Une société a conclu une série de conventions avec une autre société exploitant un site internet, dans le cadre desquelles elle s'est engagée à apporter une somme d'argent en échange d'actions. Un désaccord est survenu concernant le décompte des pages vues sur le site, ce qui a conduit à une ordonnance de référé condamnant la première société à verser une somme d'argent à la seconde. Suite à la dissolution anticipée de la seconde société, la première a assigné les fondateurs de cette dernière en paiement de dommages-intérêts, invoquant un manquement à des obligations contractuelles. Le juge de la mise en état a déclaré le tribunal de grande instance incompétent au profit du tribunal de commerce.

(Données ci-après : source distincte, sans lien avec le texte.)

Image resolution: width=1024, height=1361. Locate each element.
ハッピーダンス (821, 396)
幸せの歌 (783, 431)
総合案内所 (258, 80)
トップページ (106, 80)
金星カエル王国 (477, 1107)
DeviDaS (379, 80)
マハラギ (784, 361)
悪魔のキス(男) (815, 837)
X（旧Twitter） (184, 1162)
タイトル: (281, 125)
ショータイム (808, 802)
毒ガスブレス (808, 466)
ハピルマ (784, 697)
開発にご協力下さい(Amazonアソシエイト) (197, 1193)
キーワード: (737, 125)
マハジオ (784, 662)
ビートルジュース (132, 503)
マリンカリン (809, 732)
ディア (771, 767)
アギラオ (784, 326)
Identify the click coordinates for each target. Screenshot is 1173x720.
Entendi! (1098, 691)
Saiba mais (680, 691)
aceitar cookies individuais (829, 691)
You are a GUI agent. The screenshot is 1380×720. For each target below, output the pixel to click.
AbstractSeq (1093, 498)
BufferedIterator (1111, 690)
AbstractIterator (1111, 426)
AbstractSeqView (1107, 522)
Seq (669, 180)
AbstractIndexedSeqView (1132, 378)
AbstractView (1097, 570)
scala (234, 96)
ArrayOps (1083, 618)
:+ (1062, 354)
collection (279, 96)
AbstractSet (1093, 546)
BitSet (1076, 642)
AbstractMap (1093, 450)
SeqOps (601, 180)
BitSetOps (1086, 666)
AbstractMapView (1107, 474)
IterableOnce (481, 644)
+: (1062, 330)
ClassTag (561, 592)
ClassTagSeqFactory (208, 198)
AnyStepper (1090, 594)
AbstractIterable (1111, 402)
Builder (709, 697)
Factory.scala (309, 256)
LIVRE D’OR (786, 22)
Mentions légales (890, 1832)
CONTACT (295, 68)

Cass. com., 14 févr. 2006, n° 03-19.823
1Faits
2Procédure
Au niveau de la première instance, le tribunal de grande instance a été saisi par la société requérante afin d'obtenir des dommages-intérêts pour manquement aux obligations contractuelles. Le juge de la mise en état a ensuite déclaré ce tribunal incompétent, renvoyant l'affaire devant le tribunal de commerce sur le fondement d'une disposition du Code de l'organisation judiciaire. L'affaire a été portée en appel devant la cour d'appel de Versailles, qui a confirmé l'ordonnance d'incompétence rendue par le juge de la mise en état. Les fondateurs de la société dissoute ont contesté cette décision en se prévalant d'un moyen unique. Finalement, un pourvoi a été formé devant la Cour de cassation par les fondateurs, qui ont soutenu que la cour d'appel avait erré dans son appréciation des faits et des règles applicables.
3Problème de droit
La cession d'actions litigieuse a-t-elle pour objet ou effet un changement de contrôle de la société concernée, justifiant ainsi la compétence du tribunal de commerce ?
4Solution
La Cour rejette le pourvoi formé par les fondateurs de la société dissoute. Elle rappelle que selon l'article L. 411-4 du Code de l'organisation judiciaire, les tribunaux de commerce sont compétents pour connaître des contestations relatives aux sociétés commerciales. En l'espèce, il ressort des constatations effectuées que le litige portait sur le nombre d'actions devant être attribuées à la société requérante en exécution des conventions signées avec la société exploitant le site internet et ses actionnaires. La Cour souligne que les arguments avancés par les demandeurs ne remettent pas en cause cette qualification commerciale du litige. Par conséquent, l'arrêt attaqué est justifié et ne souffre d'aucune critique légale. La Cour condamne également la société requérante aux dépens et lui impose le versement d'une somme au titre des frais irrépétibles.